Printed Material said...

You don't live next door to the Scandinavian Kitchen because you don't want to put on two stones.... still you'd walk it off traipsing all over London. What a fantastic day out. My idea of heaven. I have a bit of a love/hate thing with Ron Mueck. I fall into that camp that admires his skill but find the figures quite creepy. A few ideas here for me to follow up but what I love most is your eavesdropping on other people. Your first example is the perfect way to remember that what you see is not always what you get. A great post!

Menopausalmusing said...

I love how you write re your visits to exhibitions......... the rotating disc piece sounds amazing. A huge amount of thought has obviously gone into it.

Five exhibitions must have been totally exhausting!

Kitsch and Curious said...

Sounds like another amazing day. Makes me want to go to London more.

When I first saw Ron Mueck's 'Couple' I was amazed and touched by the reality and ordinariness of his figures. I like the woman carry sticks in the same way. However, some of the extra large pieces do seem a bit grotesque, rather than real.

Just remembered that the figures on a rotating disc (a gramophone record), throwing shadows, was a ploy used by Fred Astaire & Ginger Rogers to fool somone into thinking they were dancing in room(I think it was in 'The Gay Divorce')! The things my mind retains....

James Russell said...

Rather belated comment - what a fascinating day out, and eloquently described.
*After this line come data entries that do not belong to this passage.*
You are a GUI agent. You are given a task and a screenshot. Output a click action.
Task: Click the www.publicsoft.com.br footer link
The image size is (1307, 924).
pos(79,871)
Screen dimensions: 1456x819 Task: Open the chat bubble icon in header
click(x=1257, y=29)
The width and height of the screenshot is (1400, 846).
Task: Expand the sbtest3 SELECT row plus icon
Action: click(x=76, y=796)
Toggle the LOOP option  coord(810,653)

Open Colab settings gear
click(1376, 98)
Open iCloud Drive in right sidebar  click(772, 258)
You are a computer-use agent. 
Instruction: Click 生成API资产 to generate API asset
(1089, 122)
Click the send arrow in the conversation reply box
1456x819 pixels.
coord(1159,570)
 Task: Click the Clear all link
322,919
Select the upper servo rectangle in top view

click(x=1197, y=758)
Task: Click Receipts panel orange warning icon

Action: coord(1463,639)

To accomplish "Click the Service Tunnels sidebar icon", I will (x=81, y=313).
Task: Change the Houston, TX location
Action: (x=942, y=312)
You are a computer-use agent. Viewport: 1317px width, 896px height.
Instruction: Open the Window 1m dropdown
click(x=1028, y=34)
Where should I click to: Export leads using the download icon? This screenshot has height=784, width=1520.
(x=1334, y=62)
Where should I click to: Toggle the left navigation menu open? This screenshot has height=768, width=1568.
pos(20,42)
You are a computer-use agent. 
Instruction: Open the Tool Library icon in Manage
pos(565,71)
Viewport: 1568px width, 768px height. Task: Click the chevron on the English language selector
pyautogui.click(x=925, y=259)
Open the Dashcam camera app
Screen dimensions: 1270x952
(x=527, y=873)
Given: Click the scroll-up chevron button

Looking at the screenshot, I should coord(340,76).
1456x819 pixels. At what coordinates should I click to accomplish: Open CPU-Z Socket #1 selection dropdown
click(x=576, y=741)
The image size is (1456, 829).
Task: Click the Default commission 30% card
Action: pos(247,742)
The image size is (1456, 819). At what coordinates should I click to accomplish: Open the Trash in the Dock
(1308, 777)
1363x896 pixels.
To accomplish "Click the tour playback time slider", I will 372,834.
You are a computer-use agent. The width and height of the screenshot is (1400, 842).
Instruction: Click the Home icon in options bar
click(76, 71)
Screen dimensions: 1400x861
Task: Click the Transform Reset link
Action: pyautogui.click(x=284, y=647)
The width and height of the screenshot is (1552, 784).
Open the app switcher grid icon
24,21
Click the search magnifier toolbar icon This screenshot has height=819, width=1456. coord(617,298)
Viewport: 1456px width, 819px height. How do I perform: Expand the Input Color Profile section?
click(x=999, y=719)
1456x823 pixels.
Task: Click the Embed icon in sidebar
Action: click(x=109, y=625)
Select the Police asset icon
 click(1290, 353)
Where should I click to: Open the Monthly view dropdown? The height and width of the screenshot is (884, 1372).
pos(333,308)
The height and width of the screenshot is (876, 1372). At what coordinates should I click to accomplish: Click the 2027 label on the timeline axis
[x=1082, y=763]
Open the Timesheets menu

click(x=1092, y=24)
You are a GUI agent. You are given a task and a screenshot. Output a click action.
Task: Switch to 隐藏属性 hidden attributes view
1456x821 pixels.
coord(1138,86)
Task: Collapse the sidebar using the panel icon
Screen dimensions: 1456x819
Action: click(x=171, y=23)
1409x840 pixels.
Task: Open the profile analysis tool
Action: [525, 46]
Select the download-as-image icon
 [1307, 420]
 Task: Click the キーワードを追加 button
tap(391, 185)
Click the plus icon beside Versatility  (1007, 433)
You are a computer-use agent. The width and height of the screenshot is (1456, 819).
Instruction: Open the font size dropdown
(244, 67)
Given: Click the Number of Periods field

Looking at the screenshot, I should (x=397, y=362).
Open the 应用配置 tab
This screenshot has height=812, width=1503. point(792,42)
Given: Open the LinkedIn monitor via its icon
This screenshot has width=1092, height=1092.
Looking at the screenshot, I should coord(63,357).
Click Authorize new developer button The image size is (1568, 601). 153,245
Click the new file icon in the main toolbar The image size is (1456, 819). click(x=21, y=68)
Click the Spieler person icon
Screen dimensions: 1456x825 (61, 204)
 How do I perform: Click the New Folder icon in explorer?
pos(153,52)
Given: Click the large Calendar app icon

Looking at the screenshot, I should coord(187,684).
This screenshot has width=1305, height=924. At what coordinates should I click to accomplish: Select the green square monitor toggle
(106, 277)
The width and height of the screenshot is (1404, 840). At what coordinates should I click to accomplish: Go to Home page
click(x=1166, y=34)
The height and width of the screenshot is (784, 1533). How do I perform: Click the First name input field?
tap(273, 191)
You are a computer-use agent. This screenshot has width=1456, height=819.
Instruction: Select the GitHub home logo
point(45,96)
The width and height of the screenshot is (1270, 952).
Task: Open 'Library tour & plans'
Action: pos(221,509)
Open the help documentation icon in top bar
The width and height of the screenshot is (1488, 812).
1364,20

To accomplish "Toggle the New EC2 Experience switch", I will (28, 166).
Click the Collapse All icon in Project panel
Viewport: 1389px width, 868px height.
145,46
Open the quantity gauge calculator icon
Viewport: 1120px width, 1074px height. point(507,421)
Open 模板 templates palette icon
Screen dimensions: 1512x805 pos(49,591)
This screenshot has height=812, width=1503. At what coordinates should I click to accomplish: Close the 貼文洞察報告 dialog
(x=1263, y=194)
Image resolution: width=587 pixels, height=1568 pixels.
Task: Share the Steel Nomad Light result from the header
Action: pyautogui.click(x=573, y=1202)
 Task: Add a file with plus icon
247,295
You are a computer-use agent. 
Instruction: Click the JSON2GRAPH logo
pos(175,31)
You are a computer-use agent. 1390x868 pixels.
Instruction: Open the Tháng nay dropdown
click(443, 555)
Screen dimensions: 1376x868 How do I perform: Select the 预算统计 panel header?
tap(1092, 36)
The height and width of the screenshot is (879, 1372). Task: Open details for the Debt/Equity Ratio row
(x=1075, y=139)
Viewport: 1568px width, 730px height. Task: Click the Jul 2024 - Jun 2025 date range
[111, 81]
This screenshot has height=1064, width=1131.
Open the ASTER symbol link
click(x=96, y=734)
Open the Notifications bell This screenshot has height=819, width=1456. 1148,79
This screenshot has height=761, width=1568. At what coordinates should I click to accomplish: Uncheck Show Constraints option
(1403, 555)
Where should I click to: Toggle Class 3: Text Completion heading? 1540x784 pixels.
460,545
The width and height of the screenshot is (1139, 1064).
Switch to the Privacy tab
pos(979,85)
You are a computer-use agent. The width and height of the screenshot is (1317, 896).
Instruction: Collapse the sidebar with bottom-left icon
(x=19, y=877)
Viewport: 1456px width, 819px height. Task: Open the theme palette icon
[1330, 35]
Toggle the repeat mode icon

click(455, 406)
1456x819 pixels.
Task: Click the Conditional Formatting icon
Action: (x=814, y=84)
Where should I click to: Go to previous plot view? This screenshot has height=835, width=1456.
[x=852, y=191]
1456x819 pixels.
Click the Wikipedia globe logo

I saw Hans Peter Feldmann's work at Arnolfini in Bristol a while ago (at least pretty sure it was same) and had a sort of 'yes, but...' reaction. Fun to look at but not much more. Had to restrain kids from interfering with revolving stuff.

Anonymous said...

How was your kladdkaka? Bye for now, Scandi Kitchen x

Alexandra Hedberg said...

fun to hear that you go to London to buy some Scandinavian ingredients! Yes - kladdkaka is a Swedish very classic cake.